Parts of the exercise:
A - In the coal mine problem, what is the estimated fair value of the obligation to restore the property?
B - Decide whether each statement agrees with the coal mine problem, answering yes or no and quoting the words that settle it: (i) Whispering estimates that 4,440 tons of coal can be extracted. (ii) The intangible development costs total $177,600. (iii) The depletion entry concerns 839 tons extracted in the first year.
C - Rewrite the paragraph of the coal mine problem that begins "Whispering Corporation acquires a coal mine" as a bulleted list, keeping its main facts.

Source document:

--------------------------------

Whispering Corporation acquires a coal mine at a cost of $444,000. Intangible development costs total $111,000. After extraction has occurred, Whispering must restore the property (estimated fair value of the obligation is $88,800), after which it can be sold for $177,600. Whispering estimates that 4,440 tons of coal can be extracted. If 839 tons are extracted the first year, prepare the journal entry to record depletion.

Answers

Answer 1
Answer:

Answer:

Debit Depletion Expense   $88,095

Credit   Accumulated Depreciation for Coal Mine   $88,095

Being the record of the depletion expense on the acquired coal Mine.

--------------------------------

Information supplied:

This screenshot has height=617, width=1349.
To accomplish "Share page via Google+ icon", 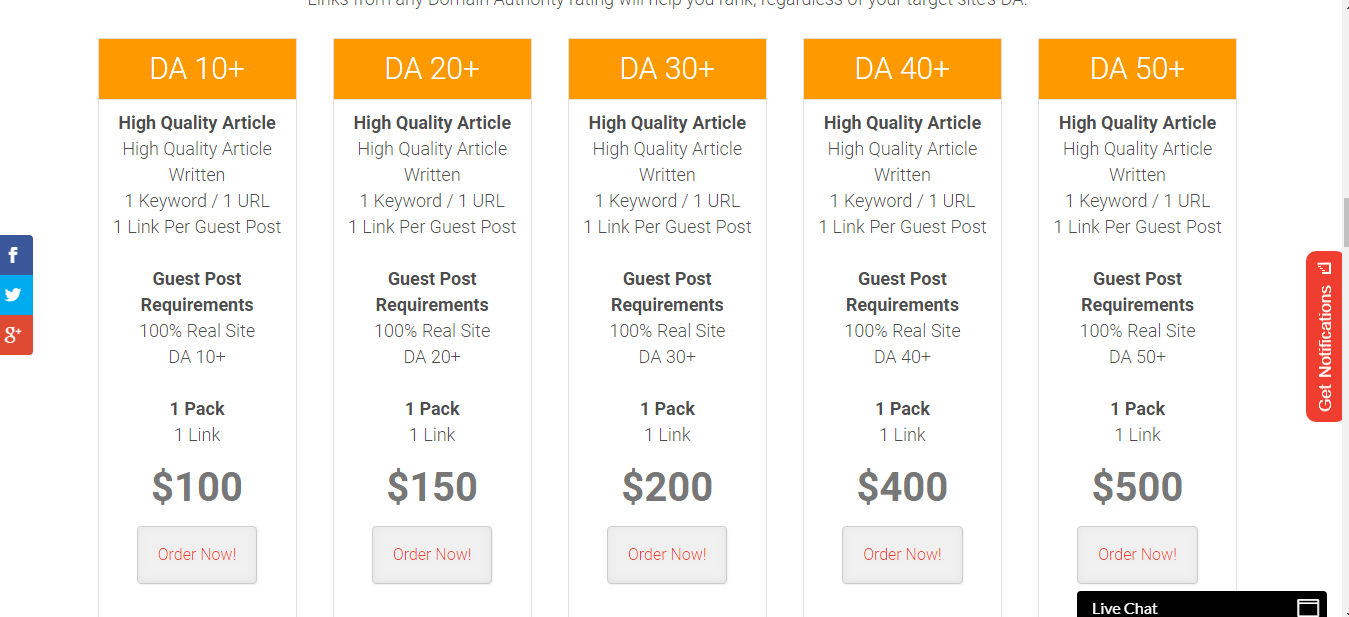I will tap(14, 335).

--------------------------------

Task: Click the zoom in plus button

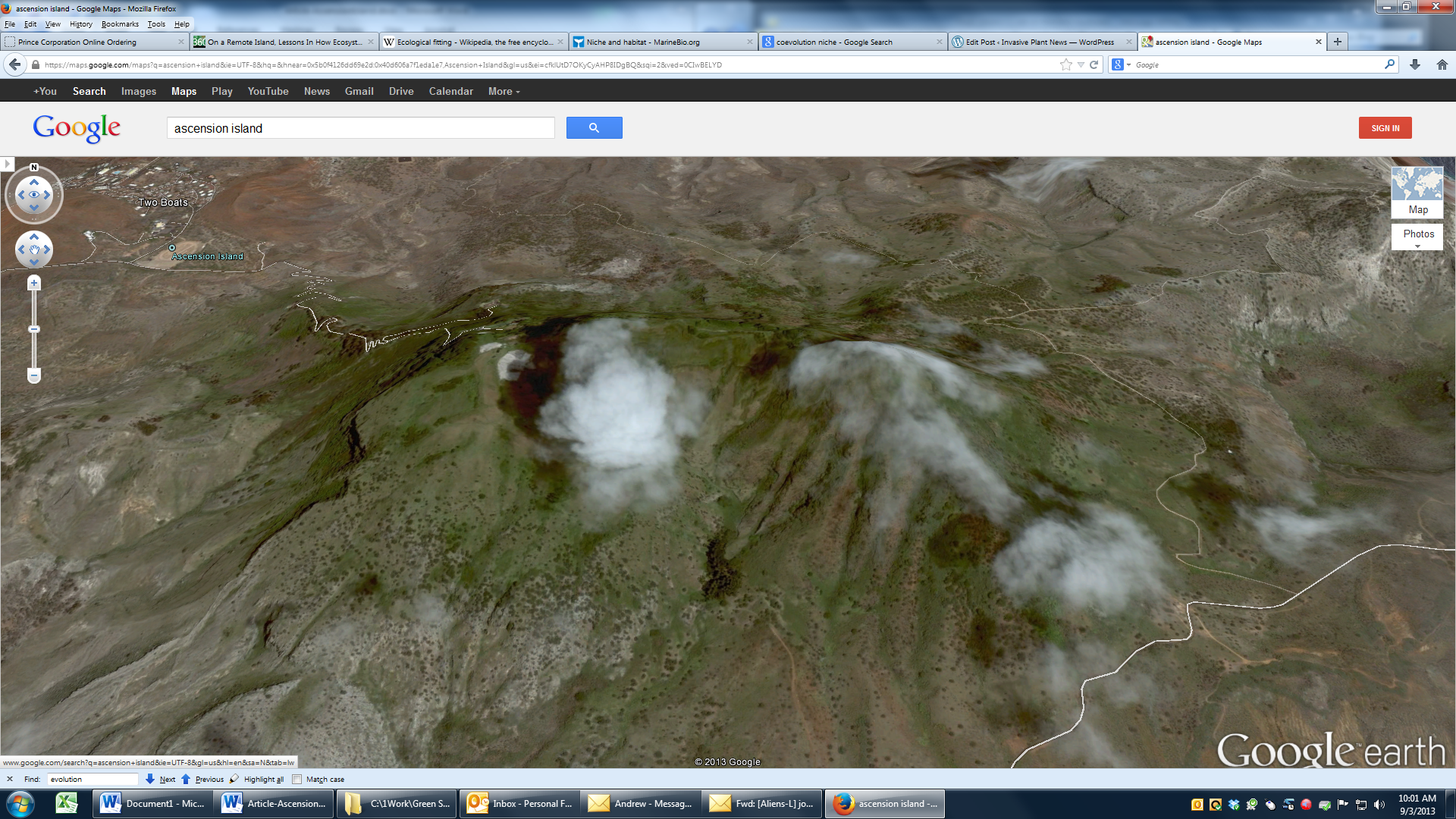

--------------------------------

Outputs for the tasks:
A - $88,800

B -
(i) Yes: "Whispering estimates that 4,440 tons of coal can be extracted."
(ii) No: "Intangible development costs total $111,000."
(iii) Yes: "If 839 tons are extracted the first year, prepare the journal entry to record depletion."

C -
- Whispering Corporation acquires a coal mine at a cost of $444,000.
- Intangible development costs total $111,000.
- After extraction, Whispering must restore the property; the estimated fair value of this obligation is $88,800.
- After restoration, the property can be sold for $177,600.
- Estimated extractable coal: 4,440 tons.
- Coal extracted in the first year: 839 tons.
- Task: prepare the journal entry to record depletion.